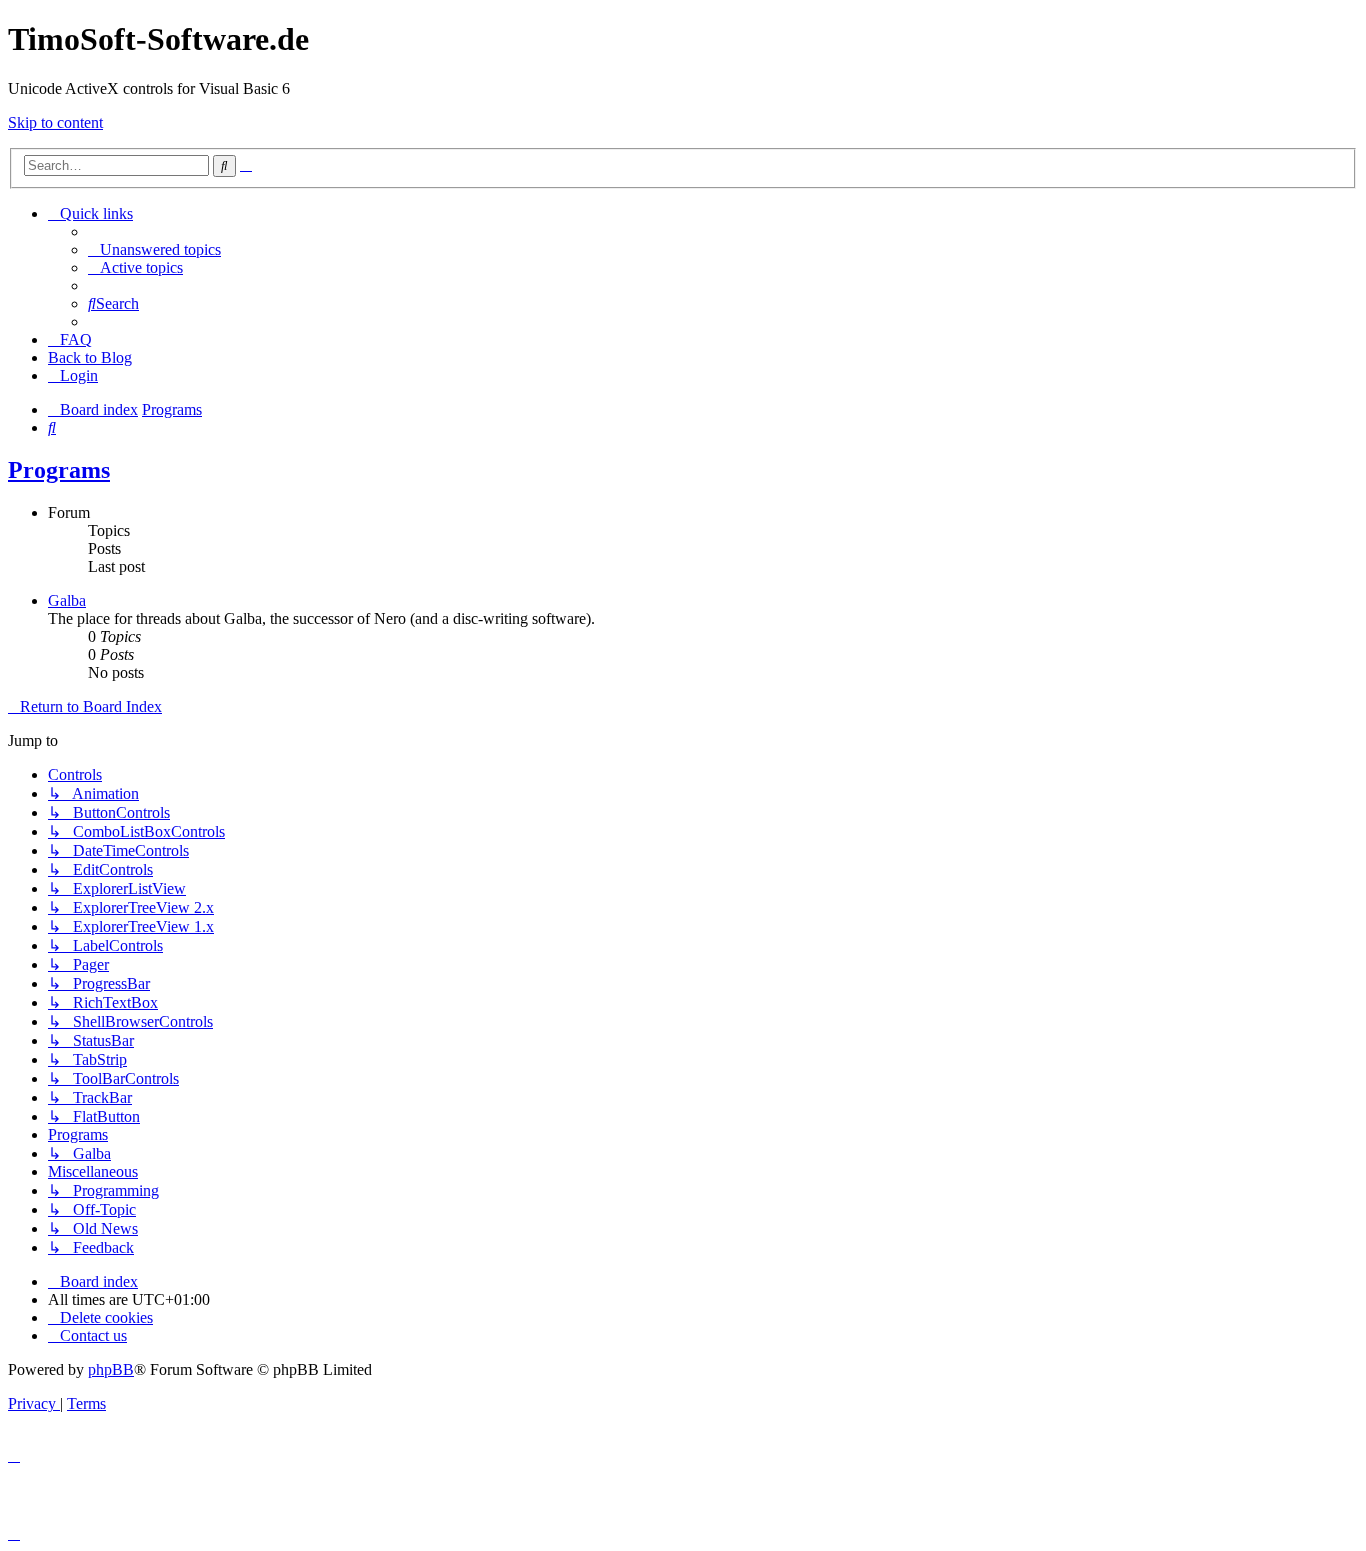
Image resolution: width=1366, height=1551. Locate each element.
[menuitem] (154, 249)
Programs (59, 470)
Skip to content (55, 122)
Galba (67, 600)
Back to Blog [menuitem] (90, 357)
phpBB (111, 1369)
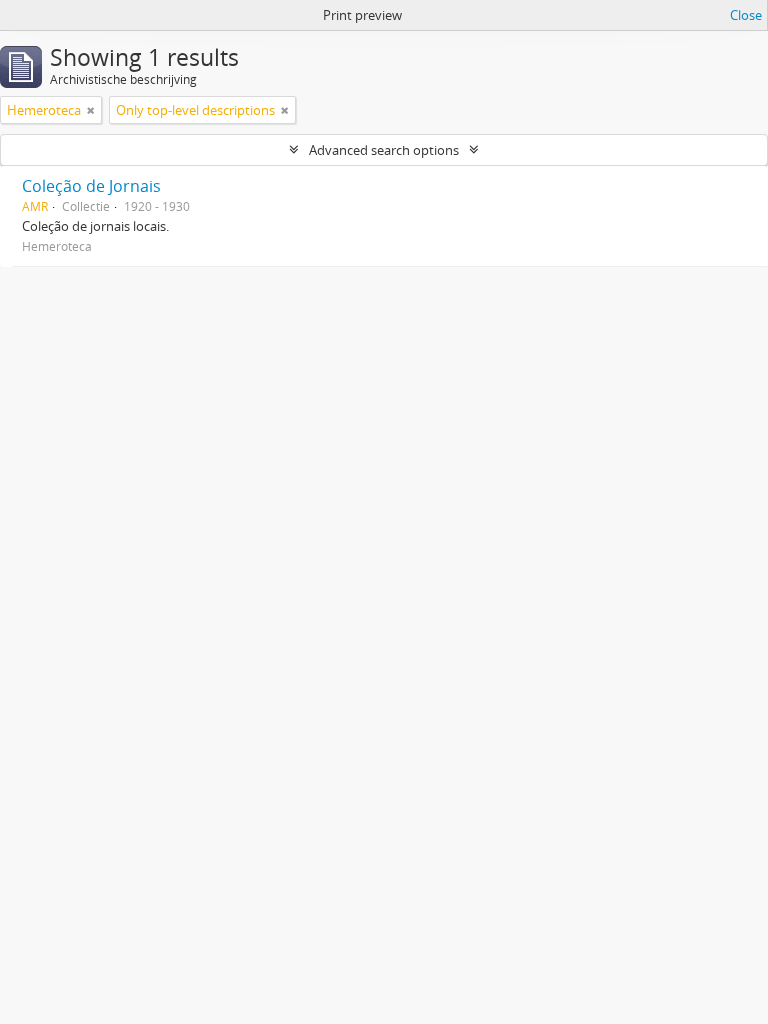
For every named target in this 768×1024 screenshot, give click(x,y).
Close (746, 15)
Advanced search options (384, 150)
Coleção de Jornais (91, 186)
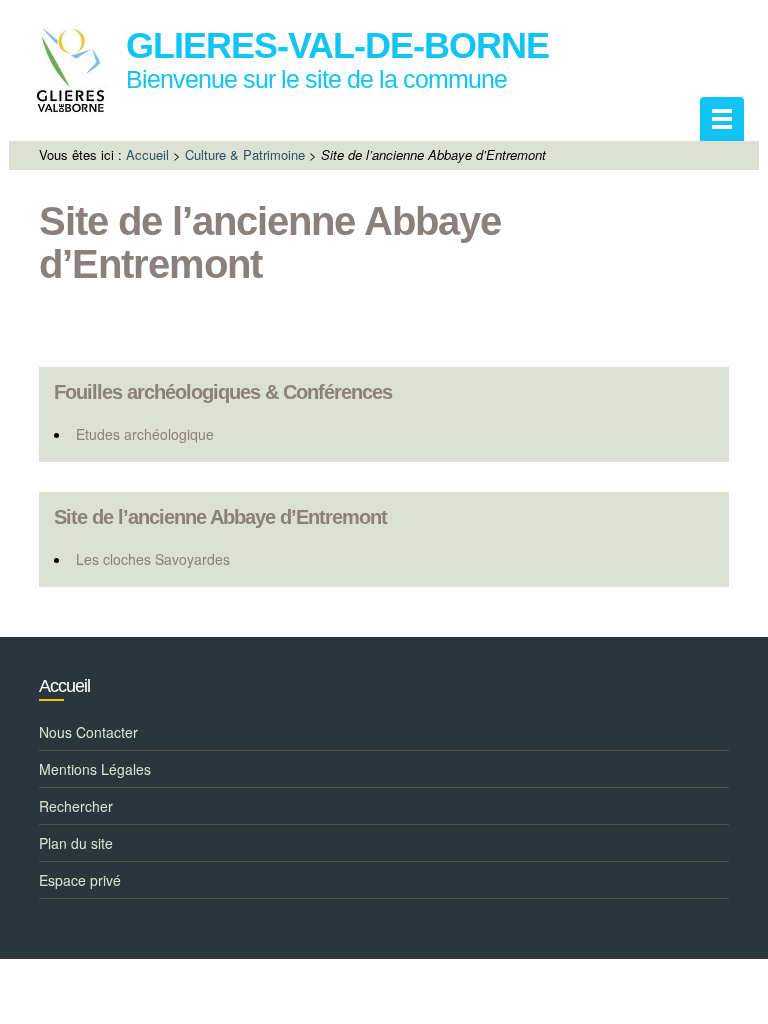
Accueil (147, 154)
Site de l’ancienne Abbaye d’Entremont (220, 517)
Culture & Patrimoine (245, 154)
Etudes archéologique (145, 434)
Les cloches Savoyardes (153, 559)
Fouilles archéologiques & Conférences (223, 392)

● ● ●

Problem to work on
The response is the full listing, copied exactly, with the pictures omitted.

Exercise result
Image resolution: width=1366, height=1551. Locate each element.
[menuitem] (154, 249)
Programs (59, 470)
Skip to content (55, 122)
Galba (67, 600)
Back to Blog [menuitem] (90, 357)
phpBB (111, 1369)
For every named target in this 768×1024 screenshot, give click(x,y).
Close (746, 15)
Advanced search options (384, 150)
Coleção de Jornais (91, 186)
Accueil (147, 154)
Site de l’ancienne Abbaye d’Entremont (220, 517)
Culture & Patrimoine (245, 154)
Etudes archéologique (145, 434)
Les cloches Savoyardes (153, 559)
Fouilles archéologiques & Conférences (223, 392)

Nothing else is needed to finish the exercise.